# PROBLEM
When you reach the line containing "Parfum Links (88, 1269)" in the entries below, please begin setting down lines exactly, stop only after the last one, and add nothing else.

# Dataset items
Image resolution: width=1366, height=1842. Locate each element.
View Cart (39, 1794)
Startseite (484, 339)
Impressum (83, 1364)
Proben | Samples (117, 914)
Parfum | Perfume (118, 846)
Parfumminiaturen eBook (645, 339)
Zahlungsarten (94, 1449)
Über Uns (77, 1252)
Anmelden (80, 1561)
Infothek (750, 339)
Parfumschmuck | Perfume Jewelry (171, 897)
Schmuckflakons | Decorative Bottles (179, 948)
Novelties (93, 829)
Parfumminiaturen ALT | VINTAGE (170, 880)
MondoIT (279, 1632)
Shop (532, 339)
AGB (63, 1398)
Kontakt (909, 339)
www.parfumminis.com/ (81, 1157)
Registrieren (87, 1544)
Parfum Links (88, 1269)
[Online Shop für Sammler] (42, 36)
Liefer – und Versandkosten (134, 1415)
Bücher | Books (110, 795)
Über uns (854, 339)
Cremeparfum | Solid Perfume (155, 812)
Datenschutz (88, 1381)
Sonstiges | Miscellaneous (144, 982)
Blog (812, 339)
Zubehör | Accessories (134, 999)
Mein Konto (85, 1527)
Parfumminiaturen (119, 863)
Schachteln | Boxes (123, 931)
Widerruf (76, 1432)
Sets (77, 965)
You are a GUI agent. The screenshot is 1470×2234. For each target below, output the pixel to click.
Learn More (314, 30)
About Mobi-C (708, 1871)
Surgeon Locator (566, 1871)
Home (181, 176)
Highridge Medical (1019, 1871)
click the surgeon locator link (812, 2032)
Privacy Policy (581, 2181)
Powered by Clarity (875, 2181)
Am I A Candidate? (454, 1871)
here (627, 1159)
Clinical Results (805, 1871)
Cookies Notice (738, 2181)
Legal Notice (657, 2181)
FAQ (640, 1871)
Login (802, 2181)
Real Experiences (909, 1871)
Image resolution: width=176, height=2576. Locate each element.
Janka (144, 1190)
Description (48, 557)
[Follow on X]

# OUTPUT FOR THIS EXERCISE
Parfum Links (88, 1269)
[Online Shop für Sammler] (42, 36)
Liefer – und Versandkosten (134, 1415)
Bücher | Books (110, 795)
Über uns (854, 339)
Cremeparfum | Solid Perfume (155, 812)
Datenschutz (88, 1381)
Sonstiges | Miscellaneous (144, 982)
Blog (812, 339)
Zubehör | Accessories (134, 999)
Mein Konto (85, 1527)
Parfumminiaturen (119, 863)
Schachteln | Boxes (123, 931)
Widerruf (76, 1432)
Sets (77, 965)
You are a GUI agent. The screenshot is 1470×2234. For each target below, output the pixel to click.
Learn More (314, 30)
About Mobi-C (708, 1871)
Surgeon Locator (566, 1871)
Home (181, 176)
Highridge Medical (1019, 1871)
click the surgeon locator link (812, 2032)
Privacy Policy (581, 2181)
Powered by Clarity (875, 2181)
Am I A Candidate? (454, 1871)
here (627, 1159)
Clinical Results (805, 1871)
Cookies Notice (738, 2181)
Legal Notice (657, 2181)
FAQ (640, 1871)
Login (802, 2181)
Real Experiences (909, 1871)
Image resolution: width=176, height=2576. Locate each element.
Janka (144, 1190)
Description (48, 557)
[Follow on X]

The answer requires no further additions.